血清ビリルビン分画はHPLCを用いると、非抱合型ビリルビン、抱合型ビリルビン(ビリルビンモノグルクロニド+ビリルビンジグルクロニド)、そして、デルタビリルビンとして溶出される。臨床検査では非抱合型ビリルビンを間接ビリルビン、ビリルビンモノグルクロニドとビリルビンジグルクロニドを足したものを直接ビリルビンとしているが、デルタビリルビンをどちらに分類するか議論されてきた。
デルタビリルビンは、ビリルビンジグルクロニドをオリジンとして、血液中で非酵素反応に生成する。非抱合型ビリルビンからは産生されない。構造は一方のプロピオン酸にグルクロン酸が1分子結合して、他方のプロピオン酸は血清アルブミンに共有結合(ペプチド結合)しているものと考えられている。血清アルブミンとの強固な結合は血中半減期を延長(≈ アルブミン半減期)して、黄疸の軽減を遅延させる。このデルタビリルビンの存在は動物臨床検査でも知られている。
現在、ヒト体外診断用医薬品(総ビリルビン試薬と直接ビリルビン試薬)が動物臨床検査でも用いられているのが現状であろう。著者らの調査では、国内で販売されている総ビリルビン試薬は非抱合型ビリルビン、抱合型ビリルビン(ビリルビンモノグルクロニド+ビリルビンジグルクロニド)、そして、デルタビリルビンに回収率100%で反応しているが、直接ビリルビン試薬についてはデルタビリルビンに反応する試薬と反応しない試薬がある。デルタビリルビンに反応する試薬と反応しない試薬で測定した場合、同一患者で乖離した直接ビリルビン値となり、臨床医を困惑させる事例が起きている。

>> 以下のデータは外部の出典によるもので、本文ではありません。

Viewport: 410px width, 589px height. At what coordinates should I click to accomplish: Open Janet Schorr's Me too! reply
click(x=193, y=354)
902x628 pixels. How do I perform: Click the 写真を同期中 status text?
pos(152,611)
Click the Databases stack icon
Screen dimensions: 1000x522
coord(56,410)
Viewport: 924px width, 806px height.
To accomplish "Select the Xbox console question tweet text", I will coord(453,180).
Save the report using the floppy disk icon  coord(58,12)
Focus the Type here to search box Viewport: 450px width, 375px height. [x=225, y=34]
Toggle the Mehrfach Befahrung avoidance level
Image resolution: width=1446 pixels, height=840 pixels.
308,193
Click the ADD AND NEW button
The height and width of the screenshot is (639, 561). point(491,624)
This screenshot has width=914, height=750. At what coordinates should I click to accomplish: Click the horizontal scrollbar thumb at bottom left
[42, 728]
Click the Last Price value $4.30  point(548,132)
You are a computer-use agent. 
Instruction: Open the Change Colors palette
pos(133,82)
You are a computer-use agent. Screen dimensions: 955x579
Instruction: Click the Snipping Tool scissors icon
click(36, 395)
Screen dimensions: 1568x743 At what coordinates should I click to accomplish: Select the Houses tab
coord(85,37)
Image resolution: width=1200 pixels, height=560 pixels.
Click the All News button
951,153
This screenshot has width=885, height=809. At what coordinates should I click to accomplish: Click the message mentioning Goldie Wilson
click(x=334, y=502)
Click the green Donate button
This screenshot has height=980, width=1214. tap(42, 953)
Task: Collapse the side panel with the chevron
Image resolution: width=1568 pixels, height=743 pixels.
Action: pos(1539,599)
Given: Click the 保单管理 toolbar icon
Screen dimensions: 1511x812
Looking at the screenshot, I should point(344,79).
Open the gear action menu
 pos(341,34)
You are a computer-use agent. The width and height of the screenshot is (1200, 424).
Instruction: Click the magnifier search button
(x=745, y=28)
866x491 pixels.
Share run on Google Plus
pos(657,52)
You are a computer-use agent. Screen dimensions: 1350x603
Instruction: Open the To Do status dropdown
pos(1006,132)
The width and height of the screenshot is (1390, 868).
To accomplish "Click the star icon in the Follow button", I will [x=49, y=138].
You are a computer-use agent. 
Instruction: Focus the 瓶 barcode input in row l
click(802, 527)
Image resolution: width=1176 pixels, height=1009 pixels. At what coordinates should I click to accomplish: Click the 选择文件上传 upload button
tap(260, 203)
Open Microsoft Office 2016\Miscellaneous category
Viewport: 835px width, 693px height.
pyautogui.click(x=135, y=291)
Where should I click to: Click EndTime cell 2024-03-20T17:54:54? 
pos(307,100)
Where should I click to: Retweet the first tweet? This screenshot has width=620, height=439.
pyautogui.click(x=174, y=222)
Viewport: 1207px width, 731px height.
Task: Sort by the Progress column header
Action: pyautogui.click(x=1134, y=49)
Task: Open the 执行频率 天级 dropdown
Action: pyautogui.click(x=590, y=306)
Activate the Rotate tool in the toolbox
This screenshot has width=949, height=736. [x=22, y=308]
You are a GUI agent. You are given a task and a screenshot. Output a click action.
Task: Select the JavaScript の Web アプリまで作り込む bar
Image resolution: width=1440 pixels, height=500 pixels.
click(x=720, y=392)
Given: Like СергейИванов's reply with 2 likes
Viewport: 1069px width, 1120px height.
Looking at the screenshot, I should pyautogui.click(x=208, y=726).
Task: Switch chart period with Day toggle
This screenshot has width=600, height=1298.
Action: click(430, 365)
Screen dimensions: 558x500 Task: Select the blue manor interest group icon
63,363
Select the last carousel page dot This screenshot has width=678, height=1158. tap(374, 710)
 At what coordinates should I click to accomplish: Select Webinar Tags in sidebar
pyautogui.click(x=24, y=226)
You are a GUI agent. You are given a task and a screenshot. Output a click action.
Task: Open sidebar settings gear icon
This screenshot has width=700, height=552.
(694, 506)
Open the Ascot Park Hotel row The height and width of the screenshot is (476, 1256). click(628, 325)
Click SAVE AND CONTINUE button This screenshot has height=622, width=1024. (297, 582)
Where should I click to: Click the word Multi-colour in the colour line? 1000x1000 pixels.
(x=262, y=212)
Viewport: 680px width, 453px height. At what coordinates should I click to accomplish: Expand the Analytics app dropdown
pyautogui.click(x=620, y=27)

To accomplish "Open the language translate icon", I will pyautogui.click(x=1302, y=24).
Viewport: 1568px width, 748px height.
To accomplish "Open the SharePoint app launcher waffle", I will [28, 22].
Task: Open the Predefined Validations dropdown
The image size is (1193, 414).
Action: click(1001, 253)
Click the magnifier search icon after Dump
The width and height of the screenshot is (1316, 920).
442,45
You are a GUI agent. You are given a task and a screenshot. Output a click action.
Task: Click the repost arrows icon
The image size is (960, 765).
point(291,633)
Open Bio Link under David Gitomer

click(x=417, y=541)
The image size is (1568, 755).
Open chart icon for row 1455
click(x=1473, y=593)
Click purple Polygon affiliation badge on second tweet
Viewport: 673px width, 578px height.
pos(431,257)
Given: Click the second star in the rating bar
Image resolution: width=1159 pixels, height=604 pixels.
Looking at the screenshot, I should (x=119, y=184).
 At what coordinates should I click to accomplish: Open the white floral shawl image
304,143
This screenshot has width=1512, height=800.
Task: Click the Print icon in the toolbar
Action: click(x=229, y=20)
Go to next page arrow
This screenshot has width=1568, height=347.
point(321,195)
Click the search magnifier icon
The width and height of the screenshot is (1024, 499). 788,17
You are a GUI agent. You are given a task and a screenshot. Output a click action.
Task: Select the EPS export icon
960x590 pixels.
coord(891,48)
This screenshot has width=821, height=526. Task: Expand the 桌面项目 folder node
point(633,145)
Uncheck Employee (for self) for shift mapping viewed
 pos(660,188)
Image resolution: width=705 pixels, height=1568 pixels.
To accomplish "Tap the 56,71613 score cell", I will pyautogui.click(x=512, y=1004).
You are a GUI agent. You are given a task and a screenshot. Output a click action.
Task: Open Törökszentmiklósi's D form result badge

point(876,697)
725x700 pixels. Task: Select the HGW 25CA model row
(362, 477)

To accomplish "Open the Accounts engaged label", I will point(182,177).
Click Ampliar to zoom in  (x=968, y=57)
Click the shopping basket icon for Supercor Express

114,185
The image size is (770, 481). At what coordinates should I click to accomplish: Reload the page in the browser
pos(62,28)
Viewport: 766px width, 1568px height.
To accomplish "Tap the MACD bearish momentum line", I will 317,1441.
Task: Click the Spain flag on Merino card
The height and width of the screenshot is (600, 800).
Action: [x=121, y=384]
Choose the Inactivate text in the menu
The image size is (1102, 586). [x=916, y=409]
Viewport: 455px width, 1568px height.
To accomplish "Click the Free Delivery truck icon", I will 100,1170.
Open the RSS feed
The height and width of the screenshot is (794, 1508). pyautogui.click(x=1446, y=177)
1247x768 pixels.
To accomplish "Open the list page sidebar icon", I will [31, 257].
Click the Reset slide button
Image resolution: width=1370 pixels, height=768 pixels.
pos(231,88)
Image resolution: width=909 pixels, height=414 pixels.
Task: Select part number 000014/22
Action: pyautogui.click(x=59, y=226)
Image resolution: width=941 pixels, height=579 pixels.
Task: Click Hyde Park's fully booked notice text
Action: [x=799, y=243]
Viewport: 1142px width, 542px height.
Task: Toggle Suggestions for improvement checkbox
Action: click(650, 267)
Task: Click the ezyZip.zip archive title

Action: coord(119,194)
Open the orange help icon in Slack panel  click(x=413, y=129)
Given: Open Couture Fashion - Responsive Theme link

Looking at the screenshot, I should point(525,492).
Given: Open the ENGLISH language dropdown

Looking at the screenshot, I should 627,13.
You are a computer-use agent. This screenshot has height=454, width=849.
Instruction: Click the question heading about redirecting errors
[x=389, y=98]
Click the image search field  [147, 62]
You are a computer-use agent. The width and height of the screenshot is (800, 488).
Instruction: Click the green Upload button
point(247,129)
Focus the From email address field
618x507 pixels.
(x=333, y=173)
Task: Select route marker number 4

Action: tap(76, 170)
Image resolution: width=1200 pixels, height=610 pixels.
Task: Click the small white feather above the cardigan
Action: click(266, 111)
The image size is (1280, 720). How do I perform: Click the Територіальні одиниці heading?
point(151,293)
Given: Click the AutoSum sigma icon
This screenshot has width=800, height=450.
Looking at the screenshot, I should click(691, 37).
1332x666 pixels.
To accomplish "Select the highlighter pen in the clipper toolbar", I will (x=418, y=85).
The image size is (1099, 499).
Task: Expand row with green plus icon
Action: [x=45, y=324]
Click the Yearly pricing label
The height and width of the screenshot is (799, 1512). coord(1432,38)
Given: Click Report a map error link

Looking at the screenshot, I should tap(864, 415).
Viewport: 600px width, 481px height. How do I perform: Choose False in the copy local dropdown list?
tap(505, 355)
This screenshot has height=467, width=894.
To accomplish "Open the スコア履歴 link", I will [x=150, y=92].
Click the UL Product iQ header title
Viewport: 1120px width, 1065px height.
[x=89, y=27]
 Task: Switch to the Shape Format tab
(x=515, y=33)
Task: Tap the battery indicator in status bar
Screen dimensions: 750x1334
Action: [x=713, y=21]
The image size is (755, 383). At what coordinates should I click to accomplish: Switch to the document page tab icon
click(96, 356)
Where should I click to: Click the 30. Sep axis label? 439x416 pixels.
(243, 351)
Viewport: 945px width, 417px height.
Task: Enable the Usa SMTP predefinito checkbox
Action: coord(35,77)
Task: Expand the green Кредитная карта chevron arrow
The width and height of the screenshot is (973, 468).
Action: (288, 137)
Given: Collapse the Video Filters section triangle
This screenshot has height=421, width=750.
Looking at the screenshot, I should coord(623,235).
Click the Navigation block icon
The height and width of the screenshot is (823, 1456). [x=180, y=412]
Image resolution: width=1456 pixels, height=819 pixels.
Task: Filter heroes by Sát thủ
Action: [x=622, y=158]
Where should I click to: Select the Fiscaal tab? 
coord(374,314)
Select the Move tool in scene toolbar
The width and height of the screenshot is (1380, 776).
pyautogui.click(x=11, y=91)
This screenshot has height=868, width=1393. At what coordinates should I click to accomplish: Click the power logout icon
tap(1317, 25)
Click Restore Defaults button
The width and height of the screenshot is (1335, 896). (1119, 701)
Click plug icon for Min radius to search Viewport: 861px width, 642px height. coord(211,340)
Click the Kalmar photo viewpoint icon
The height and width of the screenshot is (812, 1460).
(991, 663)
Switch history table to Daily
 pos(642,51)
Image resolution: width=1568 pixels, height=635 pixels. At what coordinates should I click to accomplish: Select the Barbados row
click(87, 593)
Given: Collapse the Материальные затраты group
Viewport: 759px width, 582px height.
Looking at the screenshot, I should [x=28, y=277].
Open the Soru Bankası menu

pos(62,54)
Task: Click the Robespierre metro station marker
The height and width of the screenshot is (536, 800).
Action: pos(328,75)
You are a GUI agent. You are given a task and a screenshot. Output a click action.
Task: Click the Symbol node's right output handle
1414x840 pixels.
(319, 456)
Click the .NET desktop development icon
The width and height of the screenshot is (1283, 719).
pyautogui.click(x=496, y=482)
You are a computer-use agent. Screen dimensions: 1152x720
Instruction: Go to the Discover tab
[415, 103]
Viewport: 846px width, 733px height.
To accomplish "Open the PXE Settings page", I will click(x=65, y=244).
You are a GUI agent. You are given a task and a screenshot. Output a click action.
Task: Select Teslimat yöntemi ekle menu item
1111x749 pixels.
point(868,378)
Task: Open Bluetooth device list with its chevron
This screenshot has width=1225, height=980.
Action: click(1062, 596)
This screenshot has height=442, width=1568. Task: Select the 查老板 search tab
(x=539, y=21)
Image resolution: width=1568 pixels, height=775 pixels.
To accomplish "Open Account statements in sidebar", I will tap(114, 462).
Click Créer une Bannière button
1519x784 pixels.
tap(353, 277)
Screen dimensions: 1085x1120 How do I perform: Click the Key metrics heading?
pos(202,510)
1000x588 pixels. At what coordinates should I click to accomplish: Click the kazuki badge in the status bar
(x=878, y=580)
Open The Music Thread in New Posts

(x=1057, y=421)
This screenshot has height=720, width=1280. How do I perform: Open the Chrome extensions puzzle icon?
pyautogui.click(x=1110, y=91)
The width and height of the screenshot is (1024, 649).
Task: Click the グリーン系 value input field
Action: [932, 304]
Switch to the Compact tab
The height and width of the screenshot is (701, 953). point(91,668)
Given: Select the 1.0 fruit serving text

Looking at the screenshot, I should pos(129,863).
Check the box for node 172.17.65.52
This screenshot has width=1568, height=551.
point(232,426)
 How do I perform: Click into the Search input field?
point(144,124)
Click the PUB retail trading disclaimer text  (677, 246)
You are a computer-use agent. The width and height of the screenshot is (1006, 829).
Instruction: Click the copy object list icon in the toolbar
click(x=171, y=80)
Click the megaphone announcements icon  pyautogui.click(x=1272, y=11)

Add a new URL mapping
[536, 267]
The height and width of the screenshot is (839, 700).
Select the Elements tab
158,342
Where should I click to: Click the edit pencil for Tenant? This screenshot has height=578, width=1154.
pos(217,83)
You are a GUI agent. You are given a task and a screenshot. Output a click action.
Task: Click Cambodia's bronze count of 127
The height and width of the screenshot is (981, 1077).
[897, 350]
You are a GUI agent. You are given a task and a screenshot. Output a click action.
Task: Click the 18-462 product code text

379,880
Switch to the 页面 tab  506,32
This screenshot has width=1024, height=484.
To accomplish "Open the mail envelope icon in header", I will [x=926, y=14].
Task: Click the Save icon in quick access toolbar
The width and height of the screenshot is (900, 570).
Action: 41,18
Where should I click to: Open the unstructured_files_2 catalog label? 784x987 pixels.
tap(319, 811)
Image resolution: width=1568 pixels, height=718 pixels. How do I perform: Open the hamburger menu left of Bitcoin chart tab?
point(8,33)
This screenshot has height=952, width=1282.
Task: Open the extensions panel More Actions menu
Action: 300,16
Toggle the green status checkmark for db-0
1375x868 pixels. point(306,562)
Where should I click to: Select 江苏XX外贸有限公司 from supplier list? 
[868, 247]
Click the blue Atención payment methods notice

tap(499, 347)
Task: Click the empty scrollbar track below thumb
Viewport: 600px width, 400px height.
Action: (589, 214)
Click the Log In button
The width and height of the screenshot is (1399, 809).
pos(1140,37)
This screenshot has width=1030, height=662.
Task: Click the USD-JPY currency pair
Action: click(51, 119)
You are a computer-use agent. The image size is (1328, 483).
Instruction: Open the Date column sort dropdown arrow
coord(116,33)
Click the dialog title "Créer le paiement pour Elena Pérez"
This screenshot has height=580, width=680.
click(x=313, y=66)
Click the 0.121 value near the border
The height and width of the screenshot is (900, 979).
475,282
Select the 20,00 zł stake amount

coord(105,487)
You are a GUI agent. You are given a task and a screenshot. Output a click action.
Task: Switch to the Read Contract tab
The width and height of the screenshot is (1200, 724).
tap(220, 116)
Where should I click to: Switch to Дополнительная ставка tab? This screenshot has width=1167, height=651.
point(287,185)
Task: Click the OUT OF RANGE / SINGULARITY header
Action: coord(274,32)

日本臨床化学会では、このような問題を解消するために、デルタビリルビンに反応する試薬による測定値を「直接ビリルビン」と定義し、デルタビリルビンに反応しない試薬による測定値を「抱合型ビリルビン」として報告することを提言している。 動物臨床検査においても、ヒト臨床検査と同じ分画名称の使用を提案する。